**What to do**
In the entries that follow, find the line containing "Expand Collection 1 in the outliner" and the line containing "Task: Clear selections with the X icon", then retype exactly the lines from the first through the second, pictures excluded.

**Records for this task**

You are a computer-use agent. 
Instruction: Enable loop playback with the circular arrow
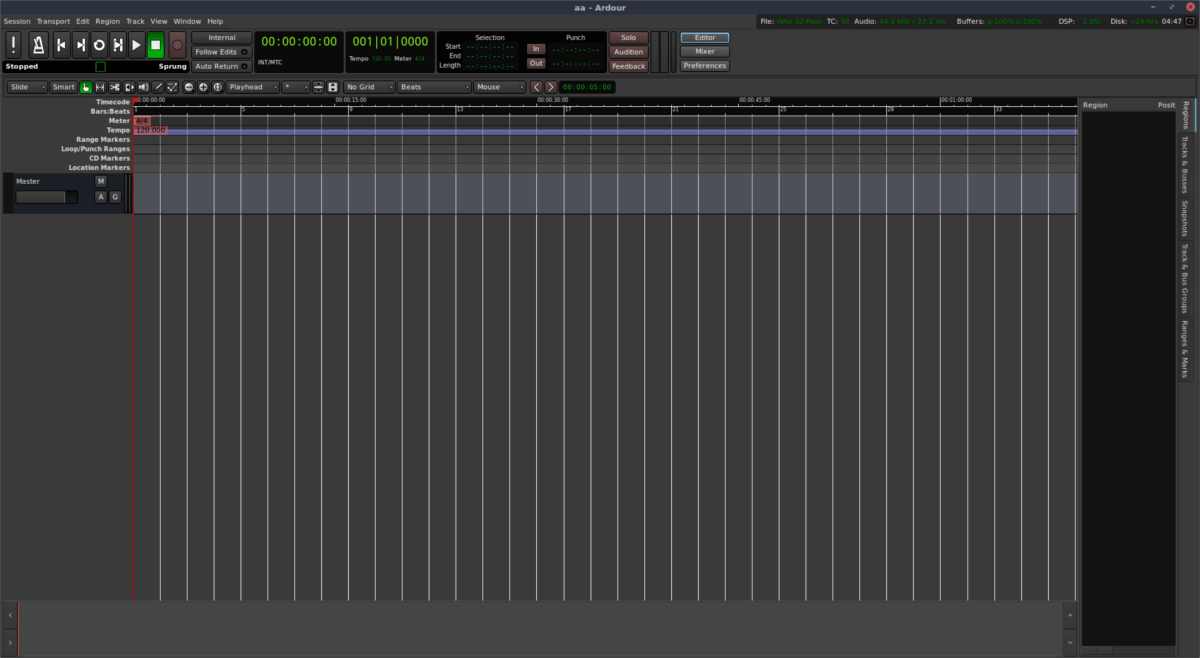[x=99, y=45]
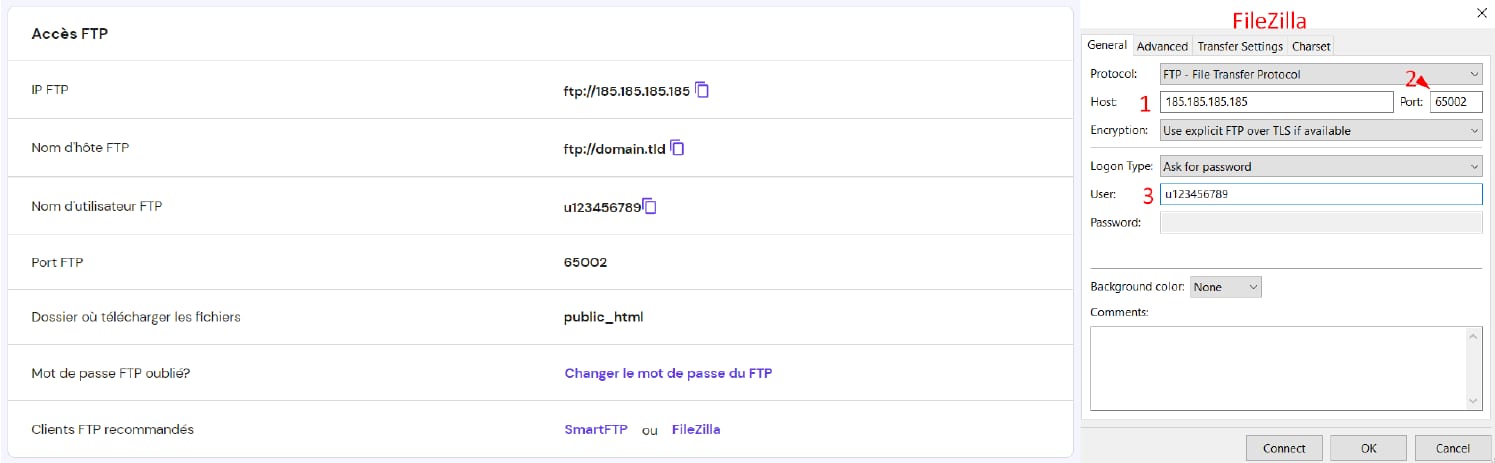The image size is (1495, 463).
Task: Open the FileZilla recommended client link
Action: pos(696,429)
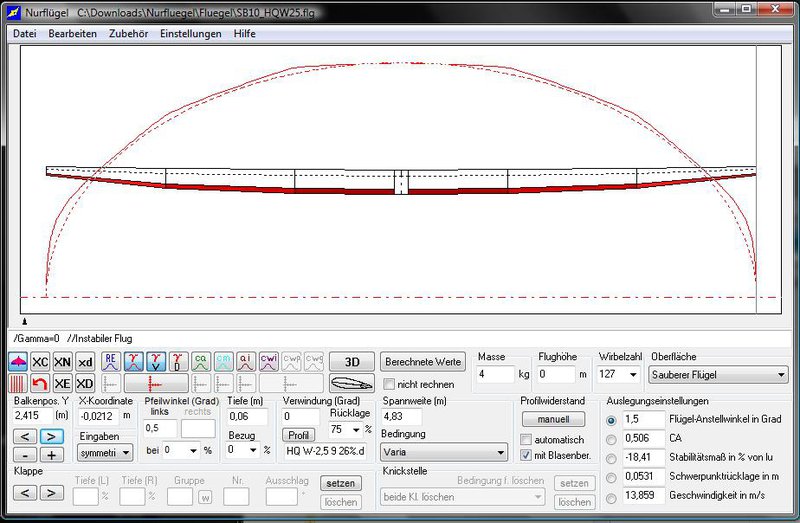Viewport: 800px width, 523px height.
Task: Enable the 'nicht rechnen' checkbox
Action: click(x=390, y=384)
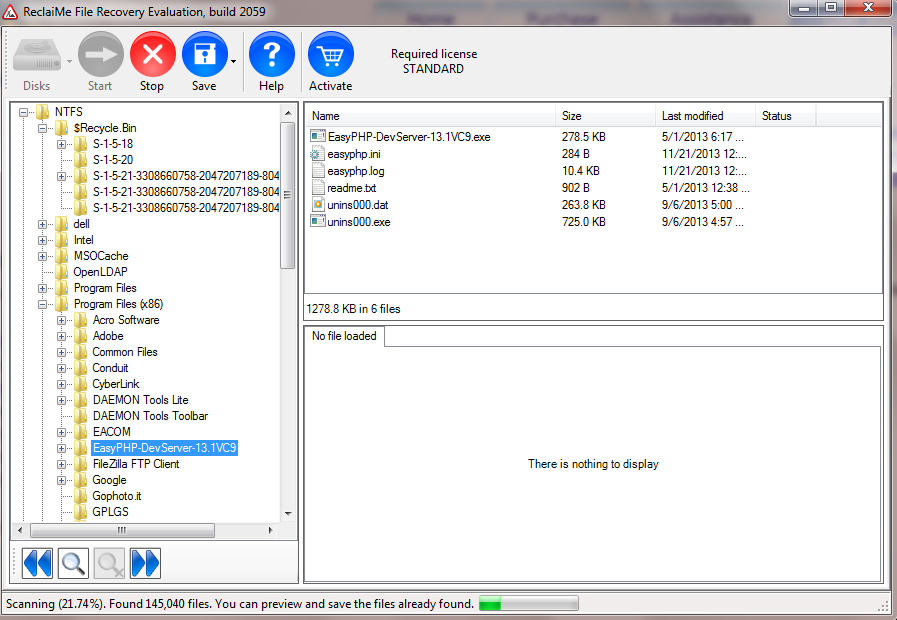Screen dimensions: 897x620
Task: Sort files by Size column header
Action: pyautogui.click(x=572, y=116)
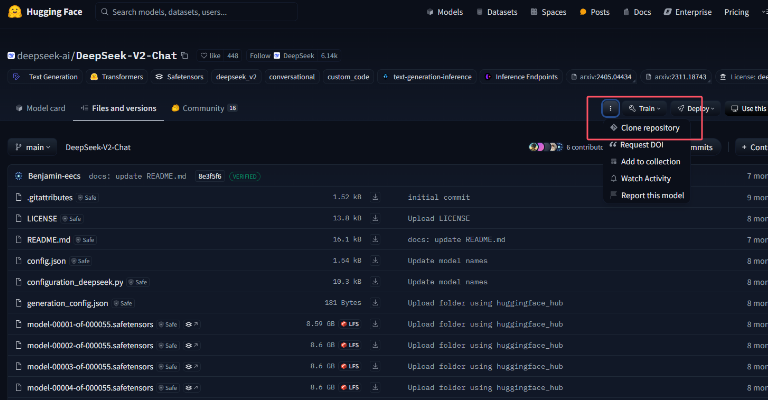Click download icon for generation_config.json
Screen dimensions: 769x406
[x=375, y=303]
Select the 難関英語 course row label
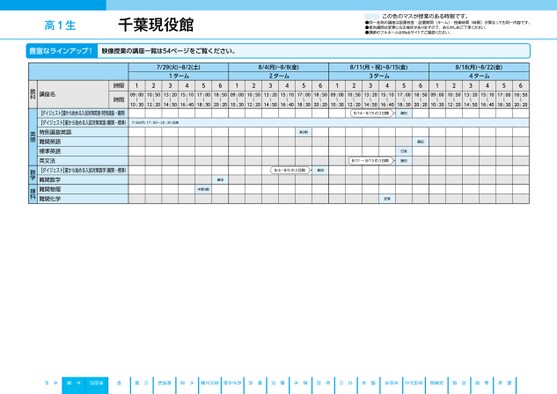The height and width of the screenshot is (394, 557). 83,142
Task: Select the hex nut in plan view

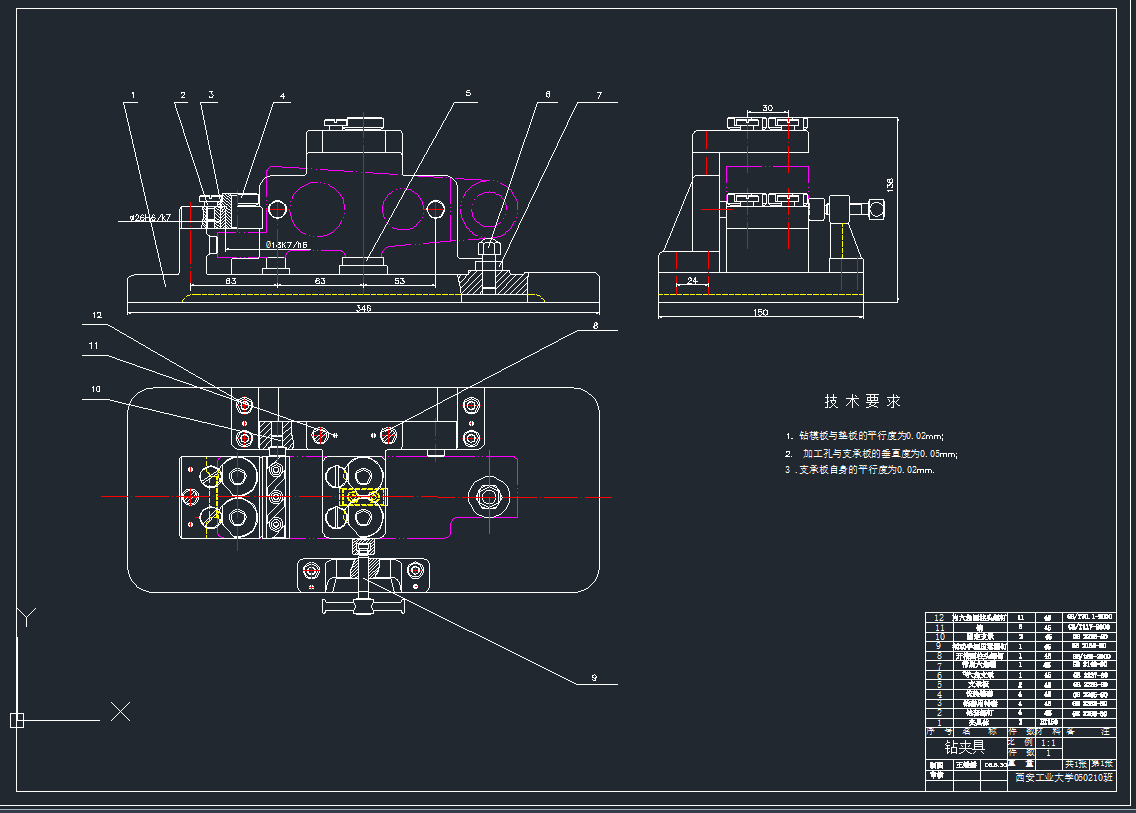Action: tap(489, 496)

...

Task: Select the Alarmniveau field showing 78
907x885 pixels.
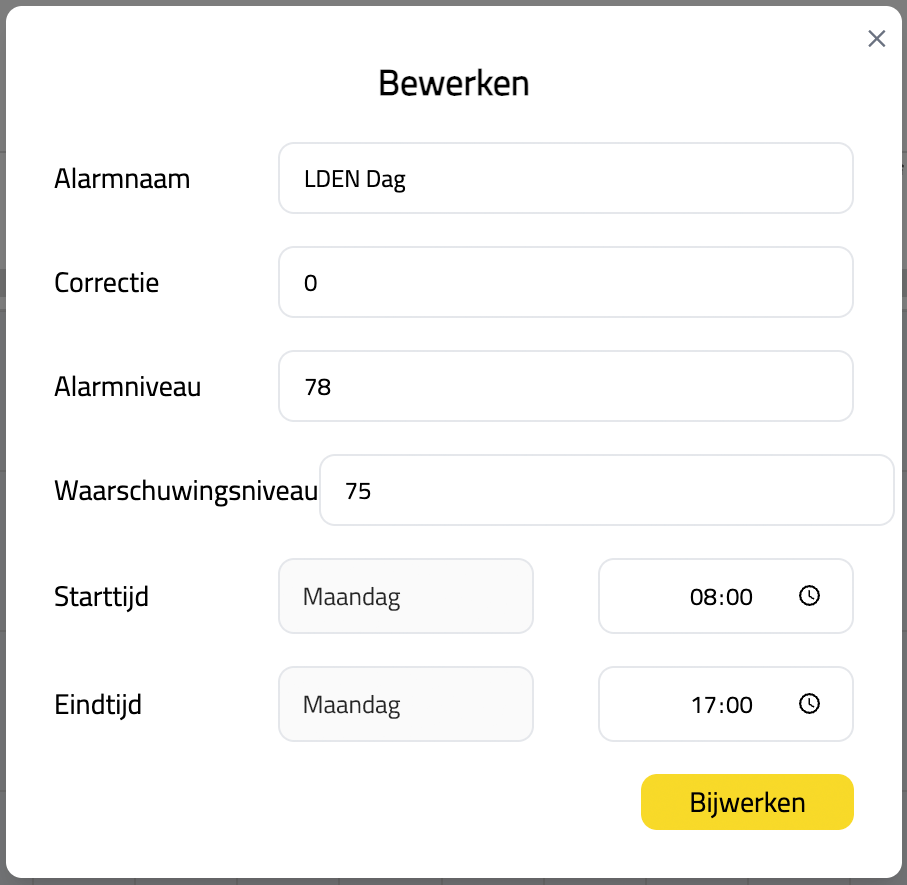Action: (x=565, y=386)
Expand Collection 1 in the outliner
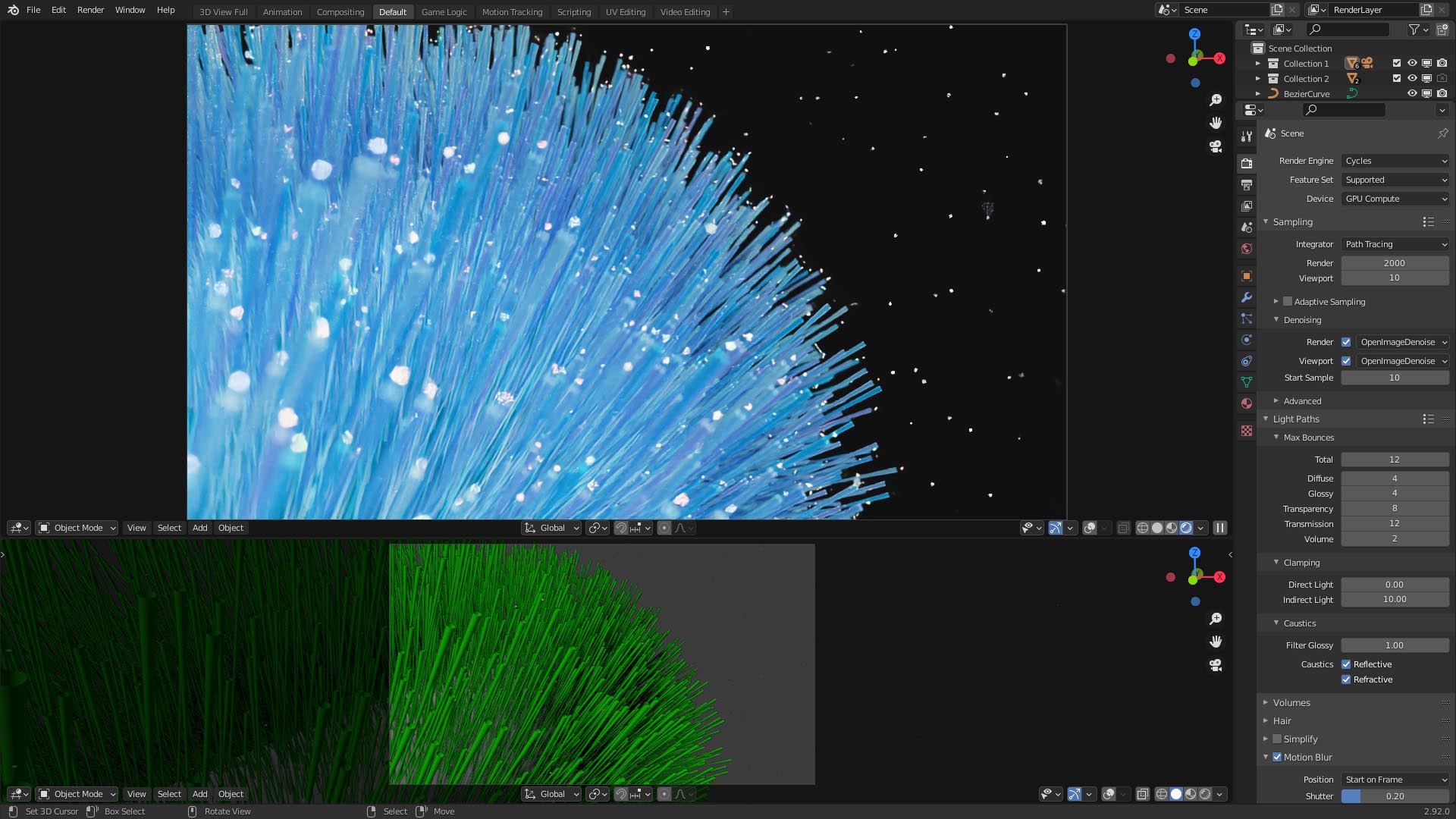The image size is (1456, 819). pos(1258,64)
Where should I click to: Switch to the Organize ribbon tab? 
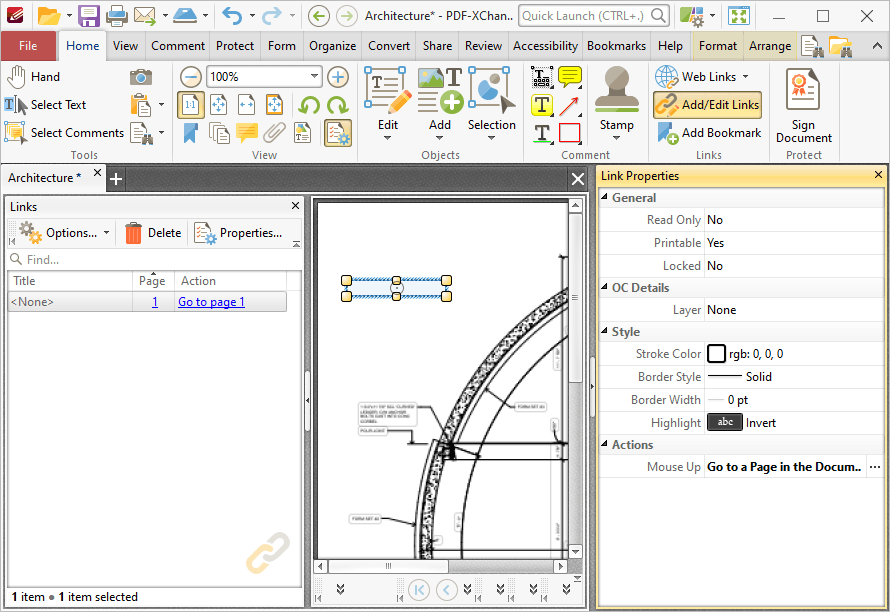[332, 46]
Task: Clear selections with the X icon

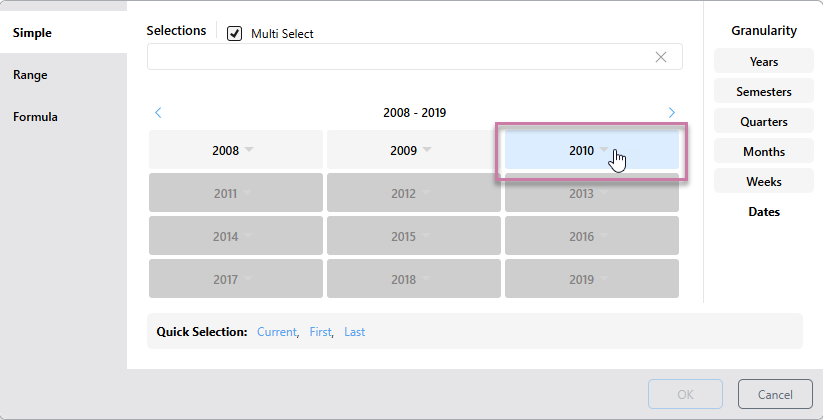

**Solution to the problem**
Expand Collection 1 in the outliner
The image size is (1456, 819). pos(1258,64)
Where should I click to: Switch to the Organize ribbon tab? 
[332, 46]
Task: Clear selections with the X icon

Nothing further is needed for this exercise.